血月低垂,像一枚凝固的伤口悬在九幽冥宗的废墟上空。
曾经的血玉大殿如今只剩半边穹顶,碎裂的玉阶被暗红血藤缠绕,那些藤蔓在夜风中微微抽动,仿佛还在回味两百年前那场屠宗的血腥盛宴。
棠棠就站在这片死寂的中心,娇小的身影被浓郁血雾轻轻托举,像一朵在腐朽与杀戮边缘悄然绽放的花。
她看起来不过十八岁,身高一米五八,骨架纤细却藏着极致的鬼魅丰腴。
乌黑长如瀑布垂至脚踝,尾缠绕细碎血丝,那些血丝在月光下缓缓蠕动,时而凝成一滴虚幻血珠,又在落地前无声消散。
她的脸蛋精致得近乎不真实,薄薄的唇瓣总是噙着一抹甜到腻的笑,奶音软糯得像刚融化的蜜糖,每一个尾音都微微上翘,仿佛天生就在对人撒娇。
“夫君~棠棠今天又想你啦~”
她轻轻歪头,声音甜得能滴出水来。
血丝纱裙薄得几乎透明,裙摆只堪堪遮到大腿中段,稍一动作便露出大片雪白肌肤。
d杯的软弹奶子在纱料下高高撑起,乳晕浅淡得近乎与雪肤融为一体,唯独那两点暗血红的乳尖挺立着,像凝固的鲜血,随着她呼吸的节奏轻轻颤动,仿佛随时会从纱裙缝隙里弹跳出来。
蜂腰细得一手可握,肥臀却饱满圆润,站立时臀瓣微微向后翘起,坐下时更是溢出层层诱人的肉浪。

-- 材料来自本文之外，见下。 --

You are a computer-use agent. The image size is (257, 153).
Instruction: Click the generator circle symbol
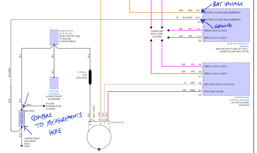click(x=99, y=136)
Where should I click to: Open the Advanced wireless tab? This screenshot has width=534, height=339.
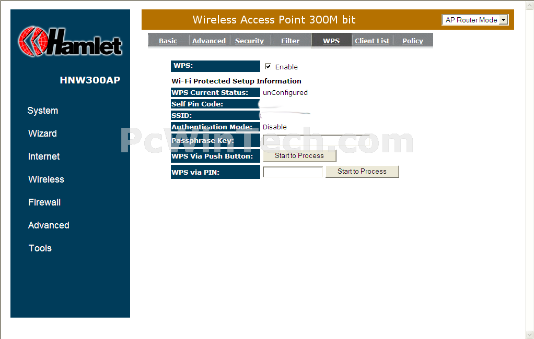[209, 41]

修长匀称的双腿肉感十足,大腿内侧隐隐浮现暗红血纹,那些血纹像被无形鬼手反复抚摸勒紧后留下的痕迹,随着她每一步轻移而微微闪烁。
棠棠低头看着自己的身体,甜甜地舔了舔唇,奶音轻柔自语“棠棠的身子……现在这么软、这么香、这么会流水……夫君看到了一定会很开心吧~”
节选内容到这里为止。